Emma tenía zapatos blancos brillantes de tacón y yo me podía orientar, sabía dónde debía poner los pies. Por fin encontramos la quebrada y desafiando las piedras empezamos camino arriba por entre el agua. Ya había una esperanza: saldríamos a la carretera cerca del pueblo. Caminamos y caminamos con mi maletín lleno de libros. Subiendo la cuesta, nos salieron unos perros; no los podíamos ver, pero estaban furiosos acercándose a nosotras, cogí una piedra grande y cuando sentí que estaban muy cerca les tiré con fuerza y un perro empezó a chillar de dolor. De pronto se apareció una luz con la cual pudimos ver que allá había una casita.
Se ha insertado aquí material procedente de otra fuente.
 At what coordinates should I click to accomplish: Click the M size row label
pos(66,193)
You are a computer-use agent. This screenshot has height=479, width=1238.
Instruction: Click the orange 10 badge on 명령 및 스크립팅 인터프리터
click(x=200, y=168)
Emma gritó: “¿Hay alguien por ahí? ¿Nos pueden ayudar? ¿Pueden prestarnos una vela o una linterna?”. La luz se acercaba más hacia nosotras y vislumbramos el cañón de una escopeta apuntándonos. Pero no vimos a nadie Emma gritó. “No nos maten, por favor, somos profesoras del colegio. Es que estamos perdidas, ¿nos pueden ayudar?”. Después de un profundo silencio se apagó la luz, los perros dejaron de ladrar y tuvimos que seguir subiendo. De pronto se le rompieron los tacones a Emma y, por las puntillas, no pudo caminar más con ellos y tuvo que seguir descalza. En esos, momentos empezó una fuerte lluvia y el agua empapó totalmente nuestra ropa y los libros que llevábamos en el maletín esto nos hacía más arduo el camino. Mis zapatos se despegaron, pero los pude amarrar con la cinta que llevaba en el pelo.
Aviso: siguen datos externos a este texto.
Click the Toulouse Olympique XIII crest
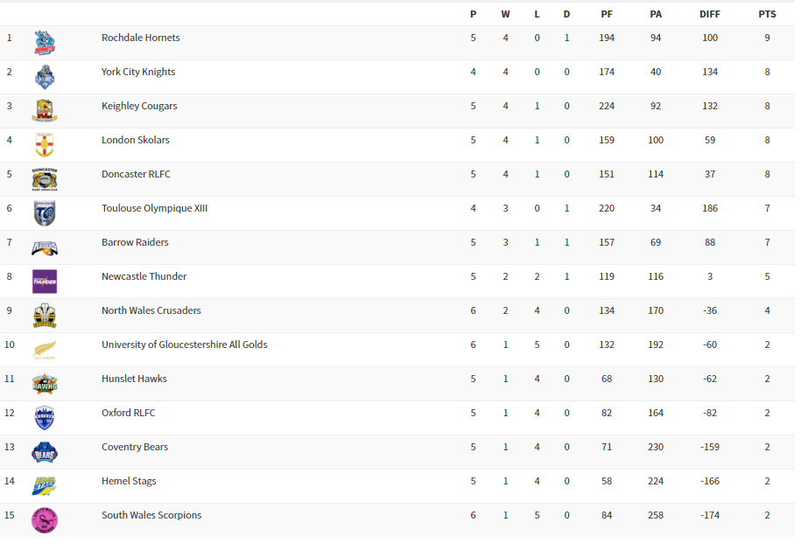This screenshot has width=801, height=550. [x=45, y=213]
Los gallos y los pájaros empezaron a cantar, ya era de madrugada. Pudimos observar la aurora, un poquito de claridad y llegamos a la carretera. Respiramos hondo. Llegó a nosotros la esperanza y seguimos caminando bajo la lluvia y, por fin, llegamos a la casa.

Nos bañamos, nos cambiamos y, sin desayunarnos, nos dirigimos al colegio. Allí en la puerta estaba el señor rector muy arrogante y sin contestarnos el saludo mirando su reloj nos dijo: “5 minutos tarde”.
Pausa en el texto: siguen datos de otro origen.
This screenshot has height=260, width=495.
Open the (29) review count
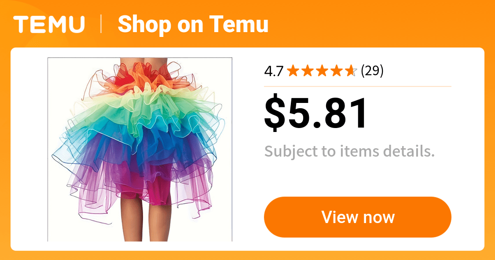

Pensé en la ignominia de los líderes, gobernantes, politiqueros y rectores que no les importa arriesgar la vida de sus súbditos. Son orgullosos e indolentes se convierten en seres inhumanos.

Personalmente pienso qué más qué leyes, decretos, órdenes, reglamentos y sanciones, somos seres humanos que tenemos derecho a la vida, necesitamos del diálogo, el respeto mutuo, un poco de tolerancia y, principalmente, justicia ante la insolencia de quienes dirigen nuestro destino.